И опять поднимался общий шум, смех, разговоры…
Мне кажется, что в такие минуты первых застольных чтений он уже понимал, «какое привалило счастье». Этим-то ниспосланным свыше счастьем и осознанием этого Дара в себе он и держался в своей многотрудной и суровой жизни. Не случайно он так боялся немоты:
Уж лучше на погост, Когда томит бесстишье. Оно – великий пост, Могильное затишье. И, двери затворив, Переживает автор Молчание без рифм, Страданье без метафор – Жестокая беда! Забвение о счастье. И это навсегда. Читатели, прощайте.
К счастью, «великий пост» продолжался у него недолго. В сущности, то была не столько немота, сколько необходимое любому художнику время интенсивнейшей внутренней душевной работы. Не случайно после каждого такого затишья, как правило, снова следовал поток стихов. Так, летом 1985 года, когда мы с женой в очередной раз жили в Пярну по соседству с Самойловыми, я буквально каждое утро слушал новое стихотворение из цикла «Беатриче».

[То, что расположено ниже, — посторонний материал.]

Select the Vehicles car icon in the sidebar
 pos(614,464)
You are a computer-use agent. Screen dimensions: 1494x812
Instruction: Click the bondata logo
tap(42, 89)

Много позже в белом двухтомнике Давида Самойлова я увидел маленькое предисловие автора: «Откуда Беатриче? Да еще не под синим небом Италии, а на фоне хмурой Прибалтики?.. Один критик, сторонник поэзии “простодушной”, уже успел обвинить меня в книжности, наткнувшись в моем цикле на имена Беатриче, Лауры, Данте, Петрарки и Дон Кихота…» И чуть выше: «Мой цикл сложился как ряд переживаний, связанных с категорией чувств…»

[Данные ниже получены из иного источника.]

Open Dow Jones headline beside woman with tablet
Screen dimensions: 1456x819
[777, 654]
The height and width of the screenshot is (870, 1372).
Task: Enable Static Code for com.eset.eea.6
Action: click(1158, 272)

В чем дело? Почему Самойлов счел нужным пускаться в объяснения? Ведь обычно он никогда не отвечал на критику, не вступал в литературную полемику на страницах газет, был в этом отношении крайне брезглив, почти высокомерен. А вот, гляди-ка, по поводу «Беатриче» объяснился. Кратко, изящно, однако не пренебрег несколькими фразами.
Думаю, это было связано с теми спорами, которые шли в нашей доперестроечной критике о творчестве «позднего» Самойлова. Литературоведение не моя епархия, поэтому рискну высказать всего лишь одно соображение, основанное на наших с ним неоднократных разговорах. Нет, не то чтобы Самойлов излишне нервничал, не доверяя себе «новому»: просто он знал, что читатели (и критики в том числе), как правило, предпочитают привычное. Мне этот феномен известен по выступлениям на эстраде: хочешь успеха – составь программу так, чтобы рядом с новым и сложным прозвучало и что-нибудь такое, что слушатель знает чуть не наизусть… Отсюда и попытки «объяснения с читателем» у позднего Давида Самойлова. Давние его стихи, что уже прочно были на слуху, привычная музыка и тон мешали многим понять и принять новое в его стихосложении.
Самойлов – поэт культурных традиций. И не просто традиций – он в постоянном диалоге и с классикой: Данте, Петраркой, Державиным, Пушкиным, и с поэтами-современниками. Когда читаешь позднего Самойлова, когда вслушиваешься в этот его диалог с теми, кого он любил, ценил и к кому прислушивался сам, это открывает многое в «повести поколения» и помогает понять и осознать самого себя. А ведь мы, читатели, в конечном счете жаждем понять себя и то, что с нами происходит во времени и пространстве.